WGA strike WGA strike

Writers Guild of America (WGA) is on strike, and the ramifications of the work stoppage are reverberating across the screen industries.

Today, we look at what caused the writers’ strike and which animated series are affected by the shutdown.

Why is the WGA striking? Many reasons, but most of the workers’ concerns relate to industry changes since the rise of streaming. Writers helped usher in the period of “peak tv” but didn’t notice any appreciable difference in the way that they were compensated. In fact, since platforms tend to keep shows on their service without home video, syndication, or international licensing deals, streaming-era writers receive relatively little residual compensation on the backend. Another contentious point is the growing prominence of the “miniroom,” a trimmed-down version of the typical writers’ rooms with no guarantee of employment on a series. You may have heard striking writers refer to this new iteration of the writers’ room as gig work. The WGA has also expressed serious concern about the rise of AI writing tools and the likelihood that they will be used to replace human writers.

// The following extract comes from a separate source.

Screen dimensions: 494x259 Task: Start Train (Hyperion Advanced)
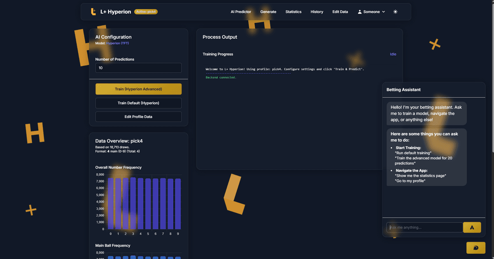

Here is Nancy Drew showrunner Melinda Hsu Taylor’s succinct explanation of why she’s striking:

How does the strike work? During the strike, members of the Writers Guild of America (WGA), the labor union to which most working writers in Hollywood belong, will cease work until the guild and the Alliance of Motion Picture and Television Producers (AMPTP) can come to a new agreement. For the duration of the strike, no member of the WGA will write new scripts for series or films. This means that most writers will lose their primary source of income until the stoppage is resolved.

What is AMPTP’s take? The studios argue that their latest proposal to the WGA included generous increases in compensation and streaming residuals. In a release, their negotiating body, the AMPTP, said: “The AMPTP member companies remain united in their desire to reach a deal that is mutually beneficial to writers and the health and longevity of the industry, and to avoid hardship to the thousands of employees who depend upon the industry for their livelihoods.”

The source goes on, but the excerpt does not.